A more future-proof approach would be to define a keyword hierarchy separator as a multi-character sequence; perhaps even to pad it with whitespace - because multi-level keywords should be easily readable by humans as well as machines. For example, ::, as in:

marksparkza commented 1 month ago

There is another way.

At the database level, the keyword hierarchy is managed in two ways: with a foreign key reference to itself (adjacency list pattern), and a check constraint that ensures that every parent key is a substring of all of its child keys. The uniqueness constraint on key ensures further that a parent key is always a proper substring of its child keys. The definition of a key as a concatenation of its complete hierarchy is important, because the same 'leaf' value may appear in multiple hierarchies. However, there is no intrinsic need for a parent-child separator, nor for any such separator to be standardised.

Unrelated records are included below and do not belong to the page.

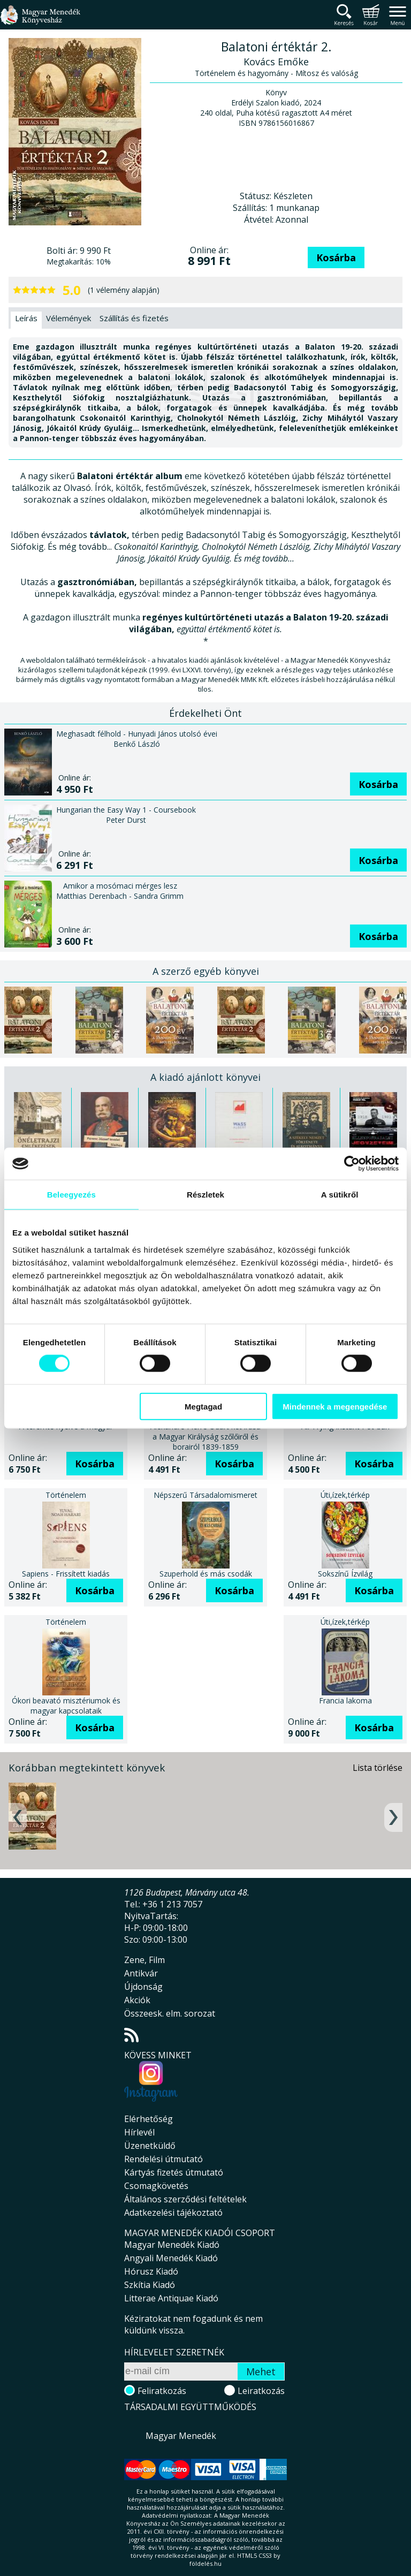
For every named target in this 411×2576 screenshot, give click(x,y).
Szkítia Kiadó (149, 2285)
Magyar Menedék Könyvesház (40, 21)
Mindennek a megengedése (335, 1406)
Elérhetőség (148, 2119)
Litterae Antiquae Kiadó (171, 2298)
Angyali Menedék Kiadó (171, 2258)
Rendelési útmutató (163, 2159)
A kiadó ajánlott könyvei (205, 1077)
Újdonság (143, 1986)
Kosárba (336, 257)
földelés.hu (205, 2563)
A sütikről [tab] (340, 1194)
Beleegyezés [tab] (71, 1194)
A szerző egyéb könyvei (206, 971)
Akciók (137, 2000)
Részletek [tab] (205, 1194)
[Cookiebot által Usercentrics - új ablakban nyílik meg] (352, 1164)
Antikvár (141, 1973)
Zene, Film (144, 1960)
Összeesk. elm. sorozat (169, 2013)
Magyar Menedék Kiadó (171, 2245)
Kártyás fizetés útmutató (173, 2172)
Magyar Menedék (181, 2436)
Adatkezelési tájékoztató (173, 2212)
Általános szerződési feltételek (185, 2199)
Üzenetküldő (150, 2145)
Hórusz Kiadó (151, 2271)
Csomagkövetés (156, 2186)
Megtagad (203, 1406)
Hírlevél (139, 2132)
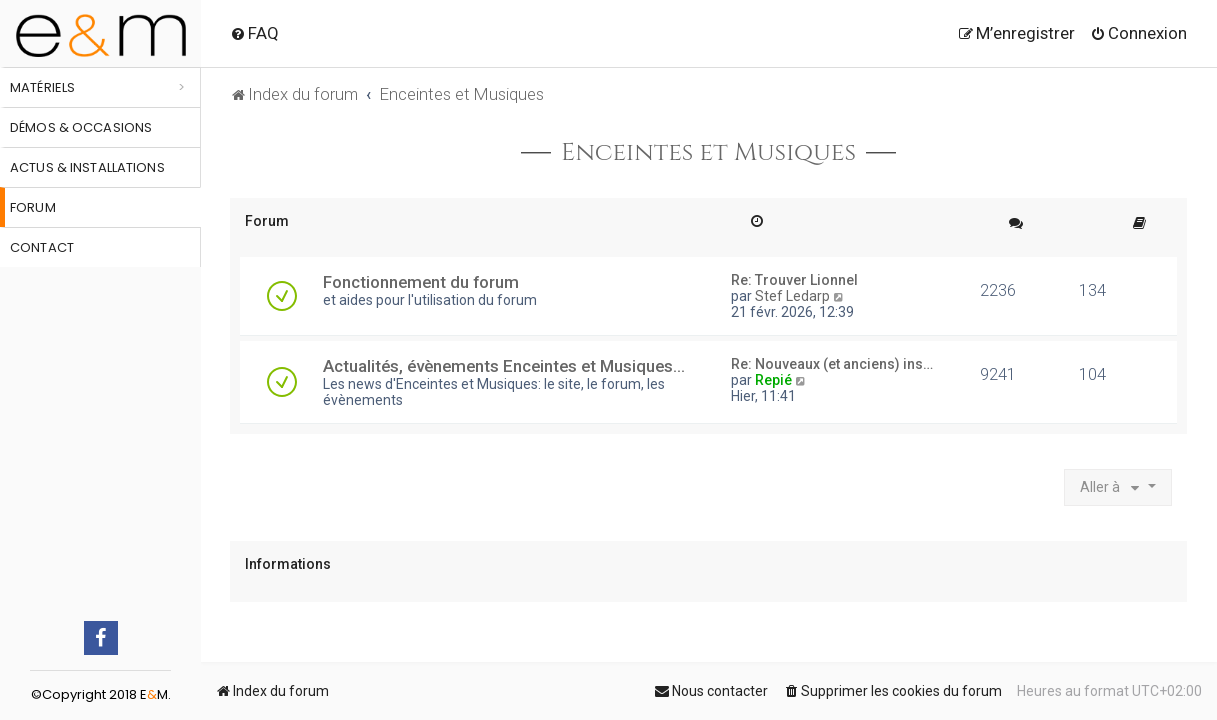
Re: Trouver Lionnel (794, 280)
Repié (773, 380)
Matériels (42, 87)
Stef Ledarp (792, 296)
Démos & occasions (81, 127)
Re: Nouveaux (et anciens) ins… (832, 364)
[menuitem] (254, 33)
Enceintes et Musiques (708, 153)
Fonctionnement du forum (421, 282)
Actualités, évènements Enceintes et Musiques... (504, 366)
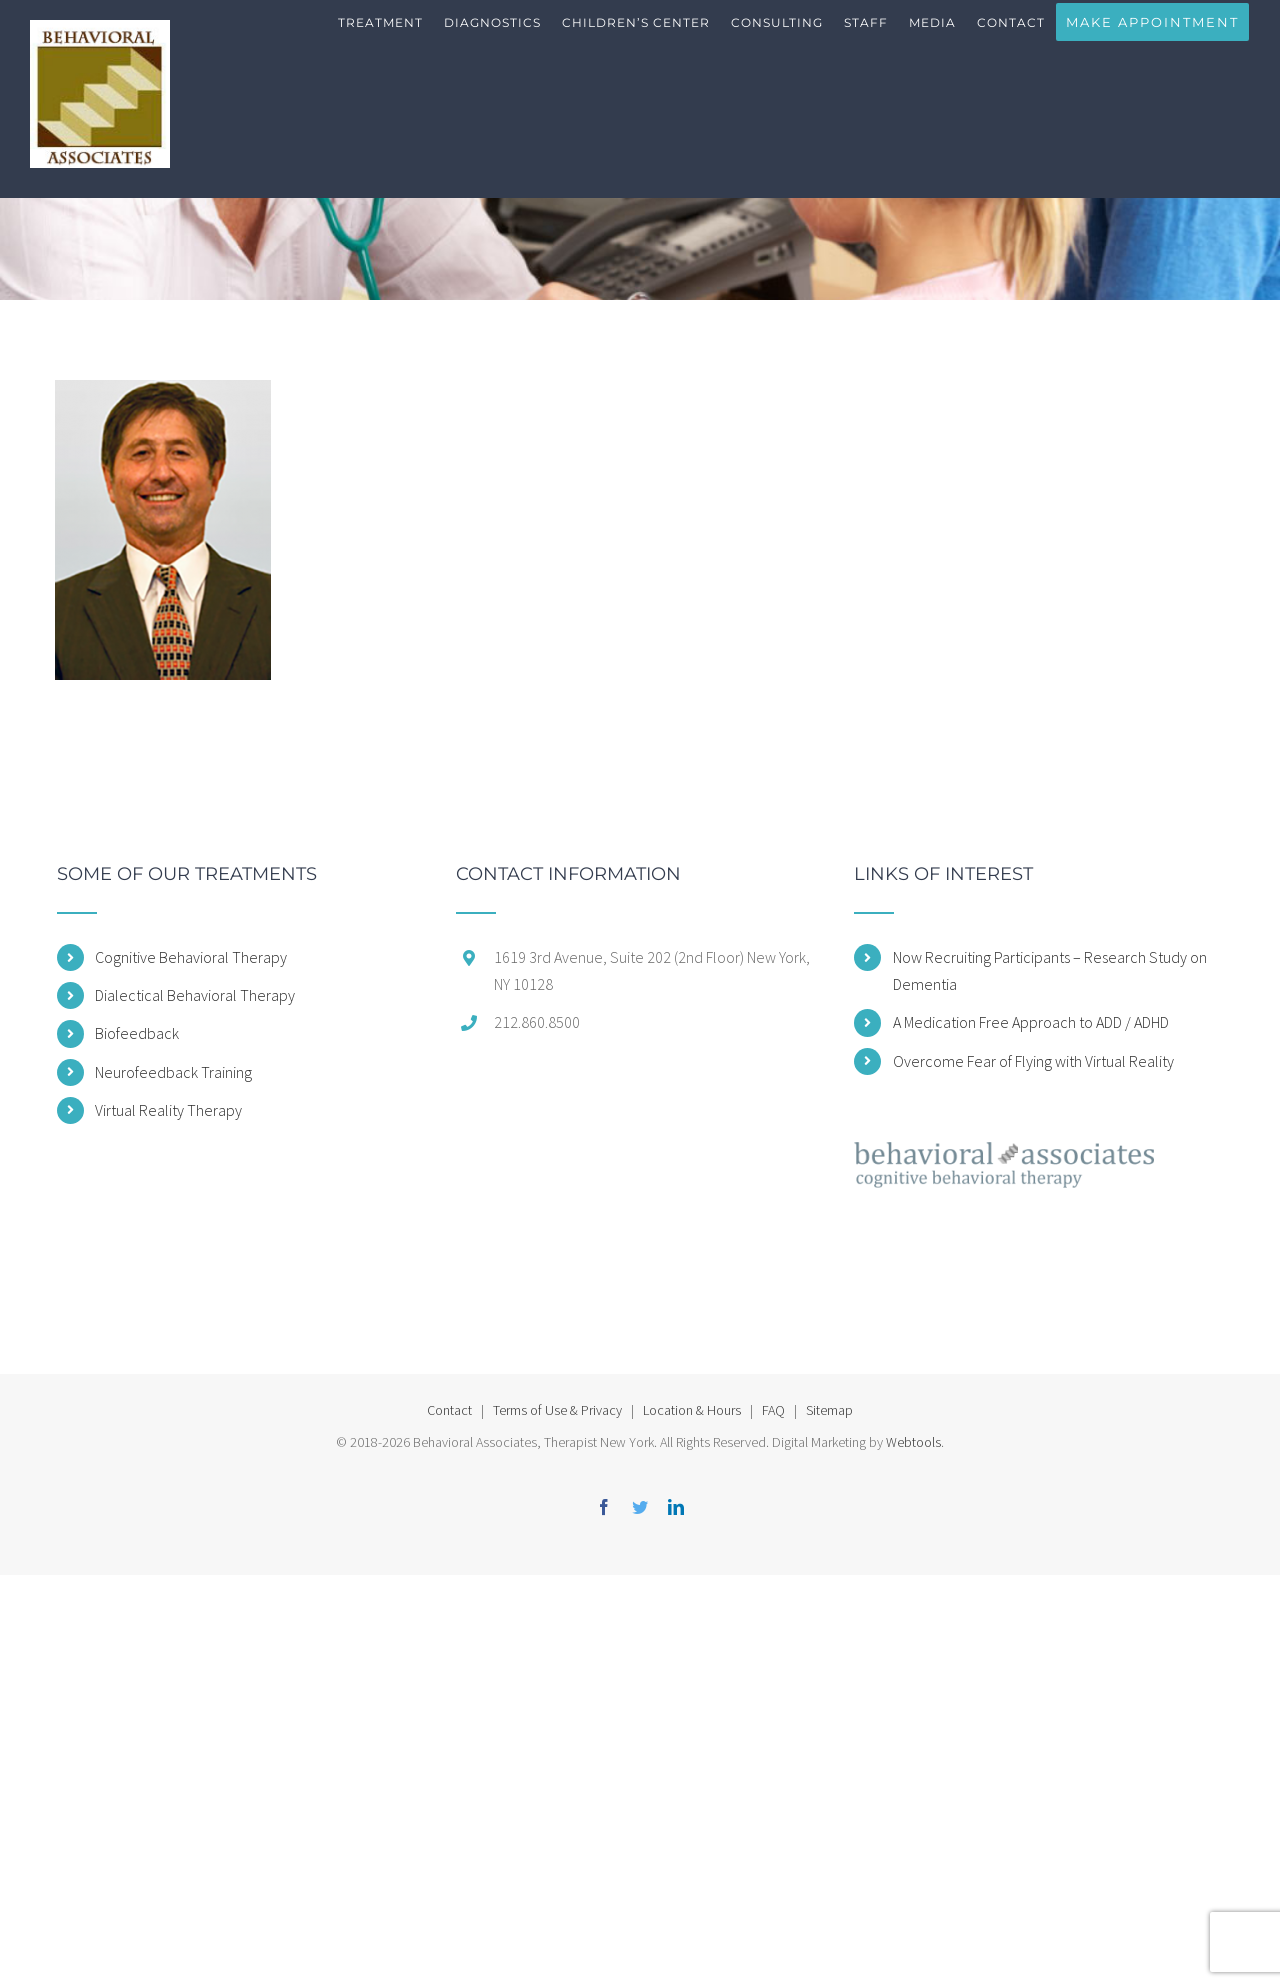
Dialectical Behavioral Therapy (195, 995)
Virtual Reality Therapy (168, 1110)
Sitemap (829, 1410)
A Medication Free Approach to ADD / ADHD (1031, 1022)
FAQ (773, 1410)
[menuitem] (381, 40)
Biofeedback (137, 1033)
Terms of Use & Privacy (557, 1410)
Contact (449, 1410)
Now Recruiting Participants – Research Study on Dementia (1050, 970)
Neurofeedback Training (173, 1072)
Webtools (913, 1442)
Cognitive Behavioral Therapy (191, 957)
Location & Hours (692, 1410)
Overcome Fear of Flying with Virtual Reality (1033, 1061)
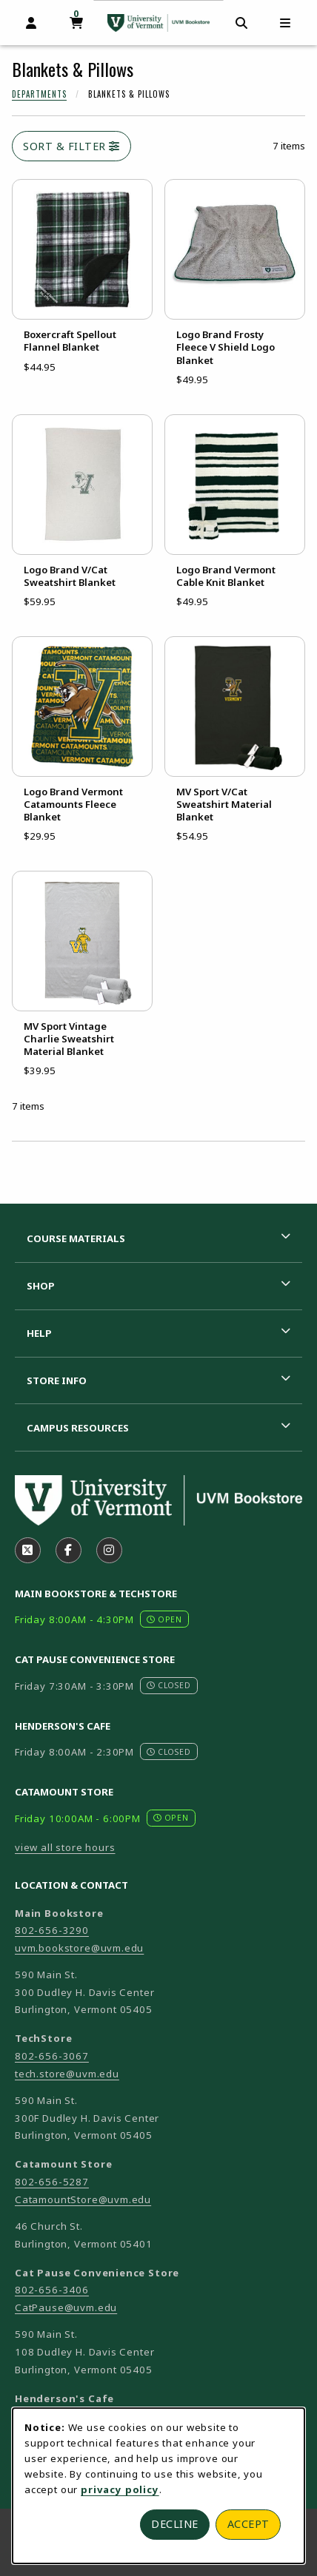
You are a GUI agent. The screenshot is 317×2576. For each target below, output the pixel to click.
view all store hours (65, 1847)
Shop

The / separator was introduced originally with the idea of representing keywords consistently and intuitively in URLs. From an API perspective, this made parent keys implicit - a parent key could be inferred from any child simply by dropping the child path element (like inferring the containing directory from a file path). But if the API explicitly requires parent key to be specified when creating a new key (and explicitly returns the parent key when the metadata for any key is requested) then there is no need for a standardised separator.

This allows us the freedom to define keywords and their sub-keywords in whatever way is most appropriate for the vocabulary. For example, we might use a simple dot-notation for SDGs, such as SDG:14, SDG:14.1.3.b, etc, while using / or > (or no separator at all) for other vocabularies.

marksparkza commented 1 month ago

Incidentally, we have settled on not defining institutions hierarchically, due to the difficulties of ascertaining and maintaining such hierarchies - for both SA and foreign institutions.